:: WHAT IS EXPECTED ::
Your job with the data below is to output exactly the lines from the one holding "Каталог (73, 62)" down to the one holding "Разработка меню (174, 2385)", both included, and no others.

[DATA PROVIDED Boundary: Start]

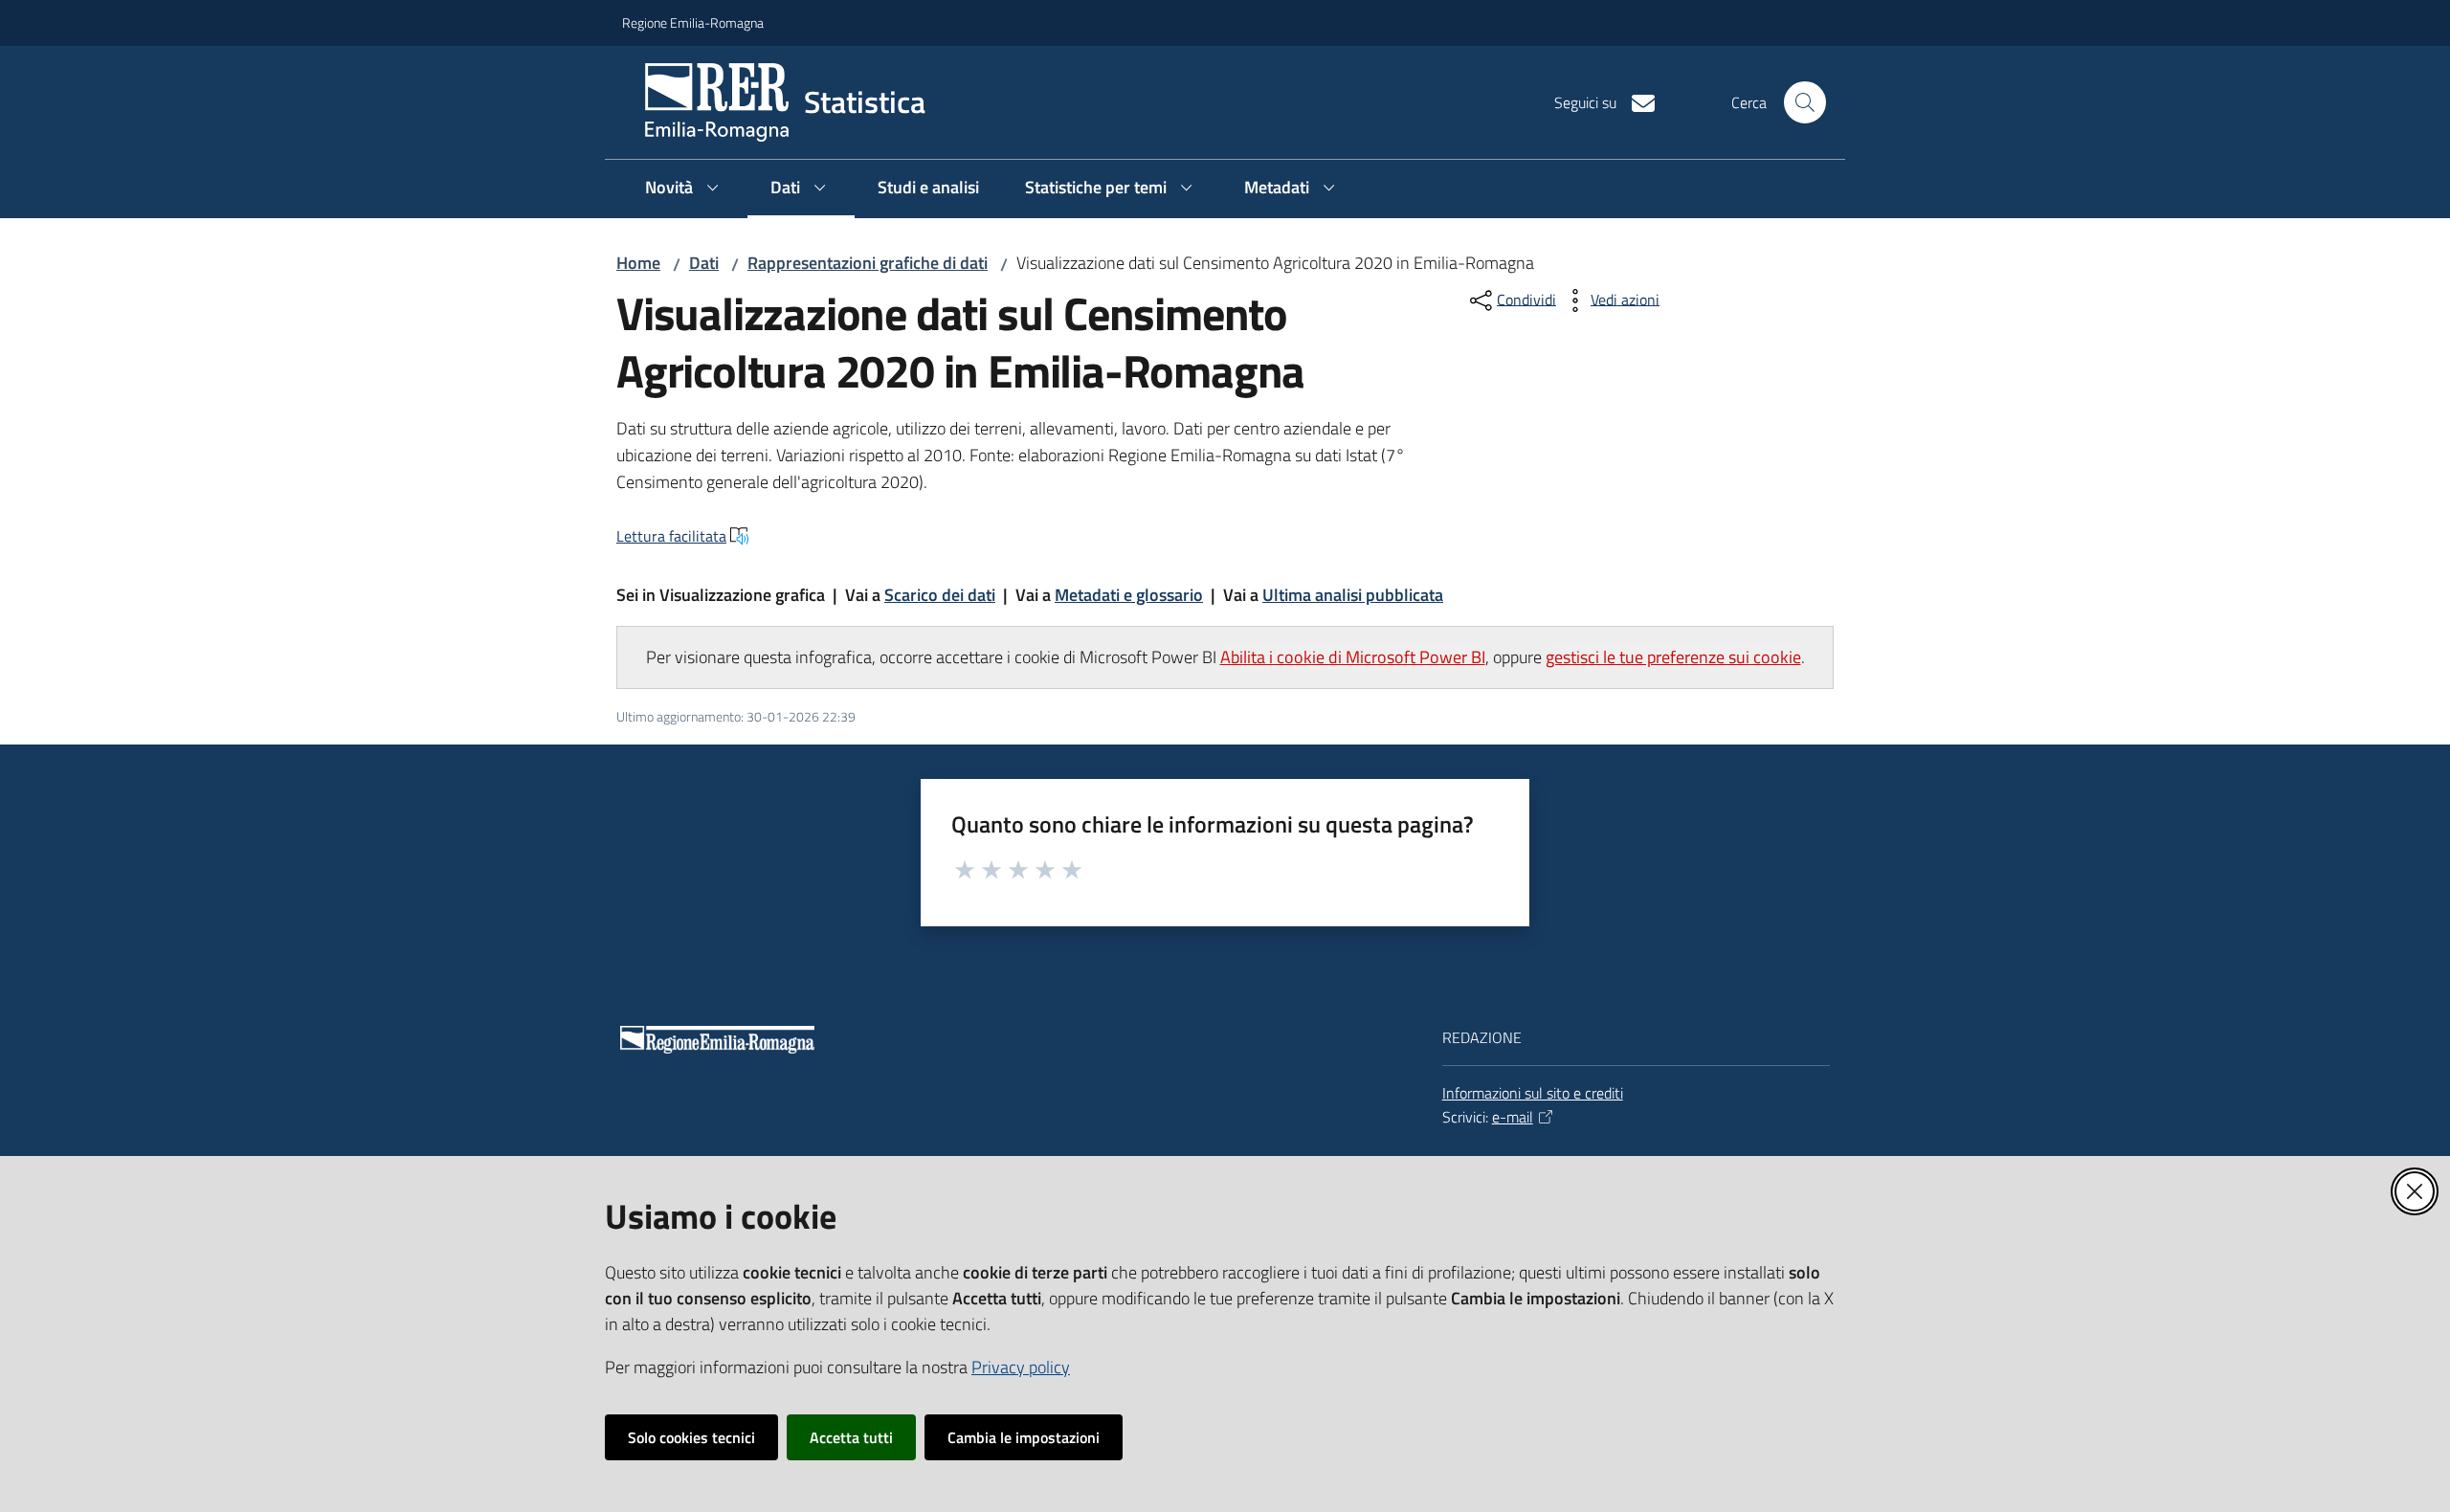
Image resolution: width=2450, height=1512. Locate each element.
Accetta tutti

[DATA PROVIDED Boundary: End]
[DATA PROVIDED Boundary: Start]

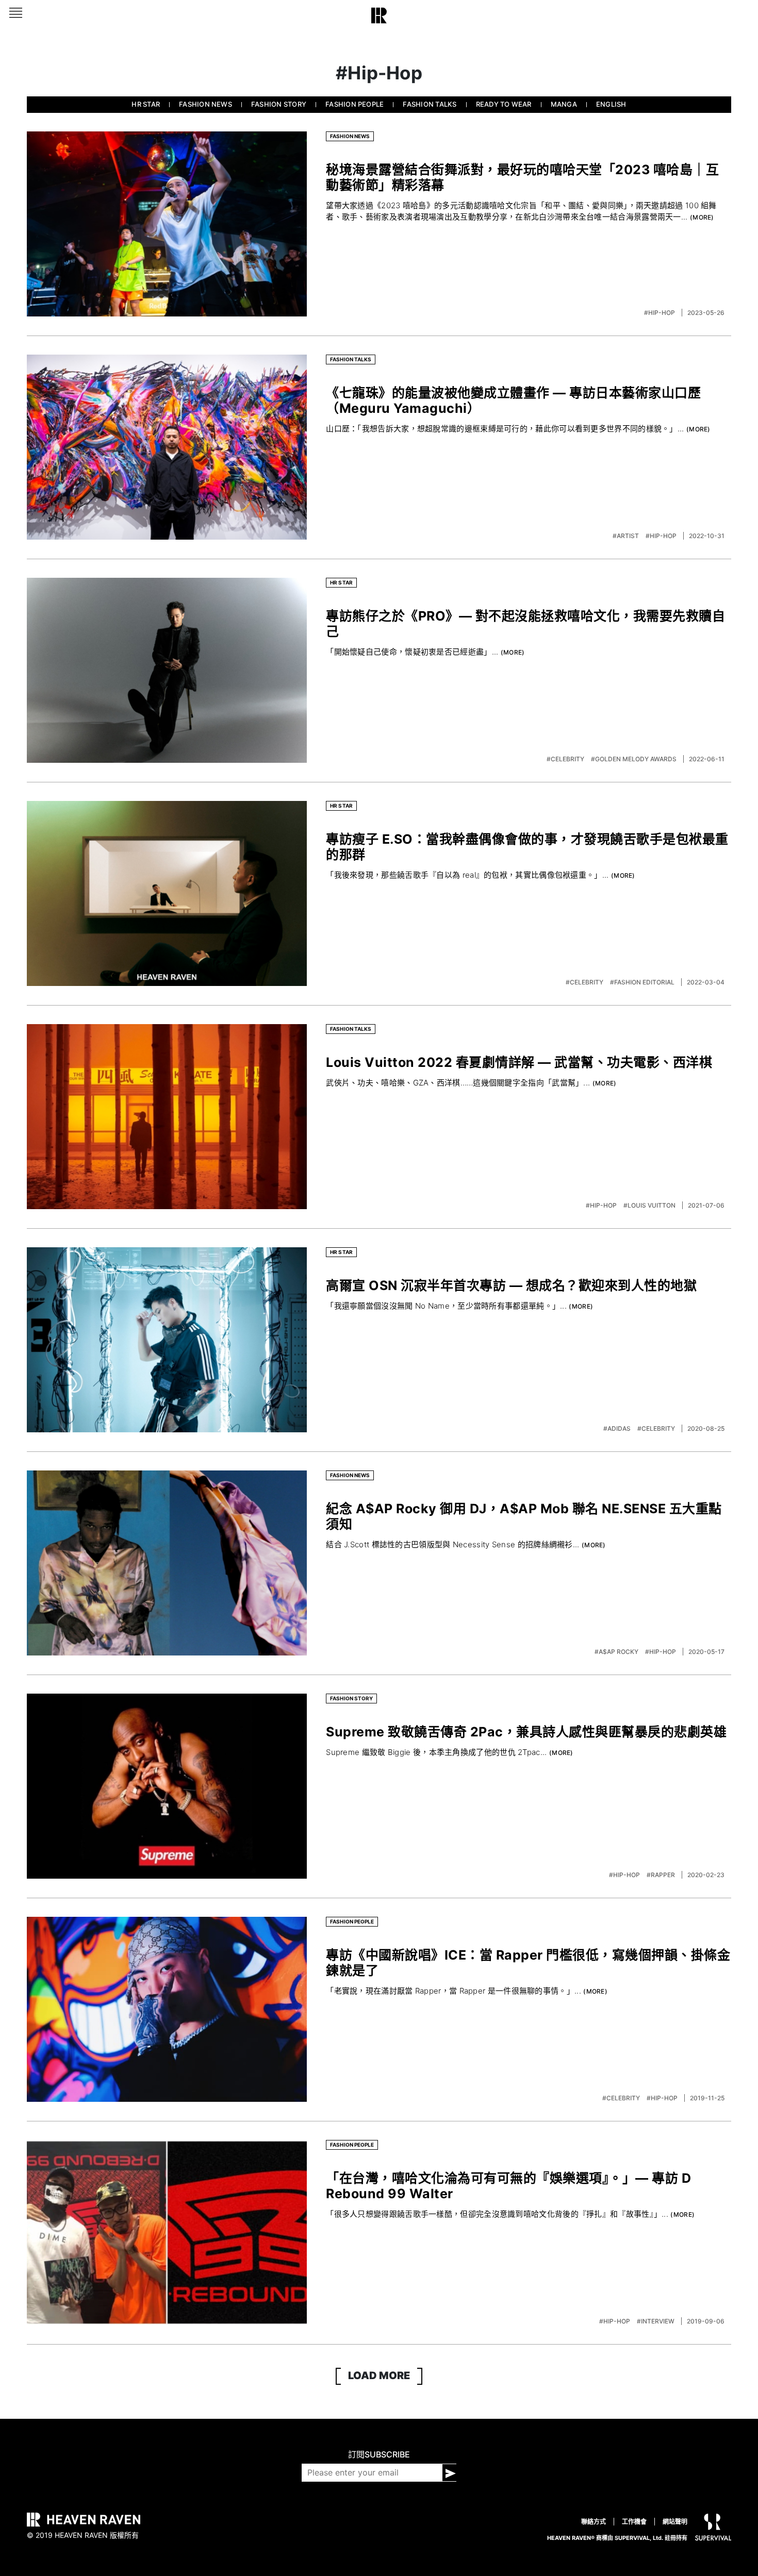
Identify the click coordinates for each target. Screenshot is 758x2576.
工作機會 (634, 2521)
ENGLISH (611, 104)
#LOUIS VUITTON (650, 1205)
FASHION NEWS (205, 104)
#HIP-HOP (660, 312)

[DATA PROVIDED Boundary: End]
[DATA PROVIDED Boundary: Start]

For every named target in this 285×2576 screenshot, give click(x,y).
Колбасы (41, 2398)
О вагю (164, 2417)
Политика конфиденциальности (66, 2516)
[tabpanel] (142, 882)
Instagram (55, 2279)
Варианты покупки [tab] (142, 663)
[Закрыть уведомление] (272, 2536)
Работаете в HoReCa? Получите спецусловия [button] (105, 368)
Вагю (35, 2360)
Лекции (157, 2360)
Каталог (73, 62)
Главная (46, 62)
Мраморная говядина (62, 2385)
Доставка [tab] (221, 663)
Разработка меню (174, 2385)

[DATA PROVIDED Boundary: End]

:: ANSWER ::
Каталог (73, 62)
Главная (46, 62)
Мраморная говядина (62, 2385)
Доставка [tab] (221, 663)
Разработка меню (174, 2385)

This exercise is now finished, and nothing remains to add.